魚類面臨環境酸化壓力時，體內的血液滲透壓及pH值隨之下降，需大量耗能以恢復體內離子及酸鹼恆定。隨著工業發展，環境污染及氣候變遷造成全球水域的酸化，使魚類生存受到了壓迫，因此，了解魚類酸鹼調節機制是極為重要的課題。神經內分泌系統是生物連結外在環境的重要橋樑，生物遭遇逆境時賀爾蒙將會進行調控，以達最適生存的狀態。Estrogen-related receptors (ERRs) 是孤兒細胞核受體，在生物面臨壓力或刺激時，會參與回應環境適應，已知ERRs在哺乳類會影響Na+、K+的調節，在斑馬魚(Denio rerio)會參與排除H+。斑馬魚主要是由離子細胞上的H+-ATPase (HA)進行排酸，但日本稻田魚、吳郭魚(Oreochromis mossambica)等大多數淡水魚卻主要是以Na+/H+ exchanger 3 (NHE3)進行排酸。因此在本研究中以日本稻田魚作為模式生物探討ERRs對於其離子調控所扮演的角色。在本文發現，日本稻田魚受酸刺激後，其體內及鰓上的errγ2基因表現量有顯著上升。在抑制ERRα以及ERRγ2兩型受體蛋白的實驗中，發現α型不藉由影響離子細胞的數目而直接影響NHE3的表現量進而參與排酸機制；另一方面，結果也顯示，α與γ2型可能也會經由其他途徑間接參與日本稻田魚的排酸機制。此外，螢光原位雜合與免疫螢光染色的結果也支持了前述的假設。但ERRs作用在日本稻田魚的機制仍不明確，有待繼續研究探討。

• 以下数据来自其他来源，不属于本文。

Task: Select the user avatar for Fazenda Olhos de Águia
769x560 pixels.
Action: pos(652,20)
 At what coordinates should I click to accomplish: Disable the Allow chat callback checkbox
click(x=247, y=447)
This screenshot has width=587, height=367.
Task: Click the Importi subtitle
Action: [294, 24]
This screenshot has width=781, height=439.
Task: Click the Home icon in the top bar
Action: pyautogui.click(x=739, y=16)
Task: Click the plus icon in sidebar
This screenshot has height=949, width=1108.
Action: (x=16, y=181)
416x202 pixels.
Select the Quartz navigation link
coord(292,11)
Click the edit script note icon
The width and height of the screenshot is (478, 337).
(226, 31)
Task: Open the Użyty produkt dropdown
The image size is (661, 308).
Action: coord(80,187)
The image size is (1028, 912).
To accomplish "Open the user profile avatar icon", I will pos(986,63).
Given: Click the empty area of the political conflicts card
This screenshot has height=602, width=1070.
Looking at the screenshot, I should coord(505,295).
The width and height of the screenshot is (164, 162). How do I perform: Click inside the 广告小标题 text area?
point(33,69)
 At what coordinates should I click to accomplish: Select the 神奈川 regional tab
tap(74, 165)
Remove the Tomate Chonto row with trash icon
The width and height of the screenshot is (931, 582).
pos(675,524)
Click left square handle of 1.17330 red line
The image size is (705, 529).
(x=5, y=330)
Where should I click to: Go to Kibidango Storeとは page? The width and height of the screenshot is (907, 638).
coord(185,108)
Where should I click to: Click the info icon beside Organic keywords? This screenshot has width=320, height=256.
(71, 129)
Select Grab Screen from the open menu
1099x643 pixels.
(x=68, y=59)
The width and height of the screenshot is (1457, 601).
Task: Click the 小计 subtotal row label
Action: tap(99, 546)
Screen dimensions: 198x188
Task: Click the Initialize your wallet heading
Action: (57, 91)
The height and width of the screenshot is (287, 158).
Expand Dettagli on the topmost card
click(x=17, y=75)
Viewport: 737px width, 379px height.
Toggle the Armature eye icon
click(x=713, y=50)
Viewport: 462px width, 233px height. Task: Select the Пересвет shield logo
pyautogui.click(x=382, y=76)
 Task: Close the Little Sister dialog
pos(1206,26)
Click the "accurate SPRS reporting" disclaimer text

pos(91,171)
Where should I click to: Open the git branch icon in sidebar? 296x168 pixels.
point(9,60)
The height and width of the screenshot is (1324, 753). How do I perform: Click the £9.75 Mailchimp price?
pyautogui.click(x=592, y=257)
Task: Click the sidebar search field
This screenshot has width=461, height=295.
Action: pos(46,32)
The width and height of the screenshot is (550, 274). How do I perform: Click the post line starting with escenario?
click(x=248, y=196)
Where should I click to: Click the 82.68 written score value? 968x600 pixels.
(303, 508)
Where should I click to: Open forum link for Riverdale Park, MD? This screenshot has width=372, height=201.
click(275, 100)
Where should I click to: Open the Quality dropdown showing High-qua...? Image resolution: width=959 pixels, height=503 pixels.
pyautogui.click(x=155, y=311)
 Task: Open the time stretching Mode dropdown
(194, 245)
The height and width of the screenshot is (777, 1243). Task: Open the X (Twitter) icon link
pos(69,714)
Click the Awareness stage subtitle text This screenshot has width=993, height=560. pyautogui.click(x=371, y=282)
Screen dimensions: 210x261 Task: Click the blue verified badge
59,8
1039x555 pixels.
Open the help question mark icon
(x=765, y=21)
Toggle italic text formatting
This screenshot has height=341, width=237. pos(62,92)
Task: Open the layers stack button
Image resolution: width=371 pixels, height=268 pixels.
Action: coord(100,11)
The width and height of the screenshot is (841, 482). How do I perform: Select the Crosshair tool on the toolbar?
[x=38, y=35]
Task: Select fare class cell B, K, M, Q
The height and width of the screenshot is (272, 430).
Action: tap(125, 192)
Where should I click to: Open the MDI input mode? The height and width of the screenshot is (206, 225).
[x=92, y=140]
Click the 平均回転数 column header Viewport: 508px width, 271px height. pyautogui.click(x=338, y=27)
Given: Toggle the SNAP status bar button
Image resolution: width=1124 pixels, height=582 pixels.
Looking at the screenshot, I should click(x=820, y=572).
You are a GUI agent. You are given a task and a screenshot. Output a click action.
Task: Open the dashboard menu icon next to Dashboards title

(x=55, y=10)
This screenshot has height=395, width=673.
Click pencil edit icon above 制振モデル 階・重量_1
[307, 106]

When fish are encountering an acidic stress, they have to consume extra energy to restore the disturbed internal ionic and acid-base homeostasis. Following the development of industry, environmental pollution and climate change cause acidification in global water and have been threatening the survival of fish. Therefore, studying acid-base regulation mechanisms in fish is extremely important to understand how fish cope with environmental acidification. While fish face a tension, the role of neuroendocrine system is a link between physiological responses and environmental changes. When under stress, estrogen-related receptors (ERRs), steroid hormone receptors, contribute to adapt environment in organisms. In a previous study, ERRs was found to affect V-type H+-ATPase (HA), the major proton secretion related transporter, to regulate proton secretion in zebrafish (Denio rerio). Most of freshwater fishes, such as medaka (Oryzias latipes) and tilapia (Oreochromis mossambicus), use Na+/H+ exchanger 3 (NHE3) as the major proton secretion transporter. Therefore, the present study used medaka as the model animal to investigate the role of ERRs in regulation of proton secretion. Under acidic stress, errγ2 mRNA expression of embryos and adult gills were upregulated. ERRα or ERRγ2 knockdown experiments revealed that ERRα may enhance the expression of NHE3 rather than affecting differentiation of ionocytes to directly regulate H+secretion. The results also suggested that ERRα and ERRγ2 may indirectly affect acid secretion function via other pathways to regulate the function of ionocytes to achieve body fluid acid-base homeostasis; however, the detailed mechanisms are needed to be clarified in future studies.